# PROBLEMS AND TASKS
A - In the loperamide forum thread, what does scotty2captin say the pills helped with when coming off IV heroin?
B - Continue the loperamide forum thread from the point where it stops.

# TEXT
__________
Anyone who takes opiates takes "anti-shit pills" to get high.  Anything that activates μ-opioid receptors in the large intestines causes constipation just like loperamine.  Considering your name is Dankycodone, I'd say you probably use "anti-shit pills" to get high.


----------



## Dankycodone

cegli said:


> Anyone who takes opiates takes "anti-shit pills" to get high.  Anything that activates μ-opioid receptors in the large intestines causes constipation just like loperamine.  Considering your name is Dankycodone, I'd say you probably use "anti-shit pills" to get high.



Yes but lopermide is active in dosages of 1-3mg if it crosses the BBB so its like taking 800mg of hydrocodone to get high. If lopermide is taken in lower dosages it constipates you the same ways as traditional opiates do so your fucking point is stupid.


----------



## scotty2captin

Mystery Brew said:


> Im probably going to give this a go. but I have a few q's
> 
> Any h addicts used it effectively? does it works for the knee pain and insomnia associated with w/ding?
> 
> what is a general starting dose? Im not using to get high, just to take away w/d
> 
> on day 4, only slept 4 hrs max and those 4 hrs only felt like I just blink and woke up



Ya i used in coming off of iv heroin (half bun a day for 4 months) and it helps with the shits.  Nothing else.  Personally i feel the stomach cramps and the shits are worse than the body cramps... I can ignore those well enough but i can't be back and forth every 15 seconds

Oh ya... I would take like 10-20 of them (so 20-40 mgs) and I don't think there is any advantage to taking more, you're not going to get high

Also, can anyone go through this thread and change every instance of "opiate" with "opiod"


----------



## cegli

Dankycodone said:


> Yes but lopermide is active in dosages of 1-3mg if it crosses the BBB so its like taking 800mg of hydrocodone to get high. If lopermide is taken in lower dosages it constipates you the same ways as traditional opiates do so your fucking point is stupid.



True, but I'd think that your intestinal u-opioid receptors become mostly saturated at a certain point, and the increased dosage will not result in much more constipation.  From reports of people taking high doses of opiates, it sounds like the constipation is not much different from the lopermide constipation, indicating possible intestinal receptor saturation.

For instance, LSD psychedelic saturation happens at ~1mg, and more LSD just increases other non psychedelic effects.  

This could happen at 40mg for lopermide in the intestines, and 80mg of oxycodone, so they would both cause the same amount of constipation and taking more won't result in more constipation.  Those are just random numbers, and I might be completely wrong, but it probably doesn't work in the linear relationship you noted.

Anyway, It's an interesting concept.  It's stupid to rule out certain drugs without binding data, saturation points, etc.


----------



## viking12344

OK I am new here and ended up here...you guessed it by searching FRANTICALLY (again) for any help with w/d's.
__________
Pixel coordinate grounding data:
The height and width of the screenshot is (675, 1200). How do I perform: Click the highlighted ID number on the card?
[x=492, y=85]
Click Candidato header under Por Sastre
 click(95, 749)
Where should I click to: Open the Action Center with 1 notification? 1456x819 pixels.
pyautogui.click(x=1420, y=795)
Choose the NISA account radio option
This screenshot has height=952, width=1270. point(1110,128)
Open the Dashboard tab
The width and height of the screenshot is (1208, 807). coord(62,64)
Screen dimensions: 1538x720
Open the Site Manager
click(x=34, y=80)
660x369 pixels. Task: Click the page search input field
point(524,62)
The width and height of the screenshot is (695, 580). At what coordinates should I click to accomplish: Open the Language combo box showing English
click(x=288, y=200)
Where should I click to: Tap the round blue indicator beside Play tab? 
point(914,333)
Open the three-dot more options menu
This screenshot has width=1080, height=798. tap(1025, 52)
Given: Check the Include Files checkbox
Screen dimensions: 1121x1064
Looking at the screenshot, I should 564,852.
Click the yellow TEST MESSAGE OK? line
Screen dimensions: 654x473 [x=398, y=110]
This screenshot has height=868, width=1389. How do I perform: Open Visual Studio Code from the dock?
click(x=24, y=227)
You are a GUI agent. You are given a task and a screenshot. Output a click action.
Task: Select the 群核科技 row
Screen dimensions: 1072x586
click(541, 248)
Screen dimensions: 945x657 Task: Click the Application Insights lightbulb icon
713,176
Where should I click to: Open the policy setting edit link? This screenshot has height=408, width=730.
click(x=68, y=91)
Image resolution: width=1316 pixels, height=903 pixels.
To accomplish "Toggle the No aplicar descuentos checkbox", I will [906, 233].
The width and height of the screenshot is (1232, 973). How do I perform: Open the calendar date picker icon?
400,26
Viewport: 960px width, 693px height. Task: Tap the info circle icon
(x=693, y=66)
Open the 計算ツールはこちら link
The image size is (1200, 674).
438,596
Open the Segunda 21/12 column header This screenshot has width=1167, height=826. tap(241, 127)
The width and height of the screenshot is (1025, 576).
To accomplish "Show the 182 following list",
__________
# ANSWER SET
A - Only the diarrhea ("the shits"), nothing else.

B -
So I am going to be brutally honest here because its easy as I am anon from anyone knowing who I am.

I am 40. I have a family and the dreaded degen disk disease got me popping hydros years back, from the doc and then from other places when my insurance went bye bye. So from hydros I went on to poppy tea and from there I had a nice...and btw when I say "i", I mean a friend of mine, anyway, had a nice heroin source who seems to be defunct lately. So to summarize, I have been taking opiates of some kind, daily for almost 10 years.

AI have only run out of opiates 3x in those ten years. The first time I had no clue what w/d's were. I just stopped taking about 400mg tramadol and 100mg hydros cold turkey and thought, I need tos ave monbey, this is a good idea. Funny thing is, I got the flu and then realk bad and uncomfortable things started happening to me that we all know as withdrawls. After the first 3 days back then I felt much better.

I am recently only taking tramadols. Yeah go ahead and laugh all you want. I do about 180 pills per week so whatever mg that amounts to is what I am used to. Tramadols to some may be a joke but they hit me harder than any other opiate I have done, they are cheaper and they last longer. I also know I am in the seizure realm with these evil pills but have never had a problem, yet, and they help me do my physically intense job without much trouble.


 Tramadol w/d's are pretty bad. First comes the flu symptoms, then the constant diahreaha, then the brain shakes and finally the crawling skin. You cant sit still, you cant gget comfortable, you cant sleep. Your entire body is on fire. Day three seems to be the worst and then it seems to back away pretty quick so thats something. You also cant move your head without your brain knocking around your cranium and the there is the dizziness.

Anyway, I ran out yesterday and someohow my latest script is lost. Right now I should be in so much pain that typing this is not possible. Its been more than 24 hrs and I have take this loperdine or w/e its called all day. I read this topic last night and am so not into taking the full shot of w/d's again I will do anything...anything to stop them.

Again, being honest here I took 100mg this morning when I woke up and felt ok for about 4 hrs. I took 100mg again at that time and again felt ok. I just got done taking 150mg more and am now ourt of my mind. No w'ds . I was drowsy all day and still a useless pos but much, much better than what I would have been. I actually feel fucked up now and my back is ok and that is at about 350mg all day. It does nothing for the dizziness/brain shakes that I think are unique to harcore trammy users but all of that is workable.

Call me stupid but I dont care. I feel ok and am goingt o have to rely on these beautiful green pills for at least another 3 days.

To the author of this, many, MANY thanks.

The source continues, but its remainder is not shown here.